Just last year, we had a mini-reunion poker game at Forsythe's. (I want my jar of pennies back, Bob!) A couple years ago, another mini-reunion was held at Fallbrook Golf Club. Ryan passed years ago, but his son James keeps in touch. And Brock's son, Torrey, has been kind enough to allow me to publish some of his short fiction on Turbula.net, the online literary 'zine I publish.

Interestingly, we don't really keep in touch all that much, not even via e-mail – and nobody's built a Web site with forum software and invited the old gang back.

I suppose PMS/PdBMS/P-Net was simply a product of its time. Certainly the technology exists to allow the surviving members to reunite and hang out.

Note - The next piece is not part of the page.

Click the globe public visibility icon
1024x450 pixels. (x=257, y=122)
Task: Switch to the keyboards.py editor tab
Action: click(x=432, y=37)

We're all in different places in life, though. Heck, I remember thinking Lyle was so dang old at the time – but I'm older now than he was then!

A shared passion

The one thing we all do seem to still share is a passion for online life and computers. We were all in on the ground floor of the personal computer revolution, and then pre-Internet cyberspace, and we're all still smitten. Andy, of course, was a longtime editor of this magazine and has been writing the "Windows for Dummies" books the past decade and a half. Jerry and Bruce are involved in the computer industry in stuff that goes right over my head. Brock went on to become the Washington, D.C. correspondent for the MSNBC online news outlet. Morgan runs his own Web-hosting company, DTL.net.

The letter

Which brings us back to the e-mail that sparked all this. One Joe Roessler, the IT guy on an NOAA research vessel, was Googling or Yahooing PdBMS the other day (the ship has satellite Internet access 24/7) and found my column on Ryan Gale from the summer of '05. While we never crossed paths, as he had left town – and thus left PMS/PdBMS – before I came on, he recognized a lot of the names of the regulars.

Wanted everyone to know he says hi. He's living part-time in Samoa – but even there says he gets to the Internet café a couple times a week.

If any of the old gang want to get in touch with him, drop me a line and I'll forward your particulars to him.

And if any of you see Gookin, tell him to organize another PMS Commandoes paintball Saturday. It's been too long.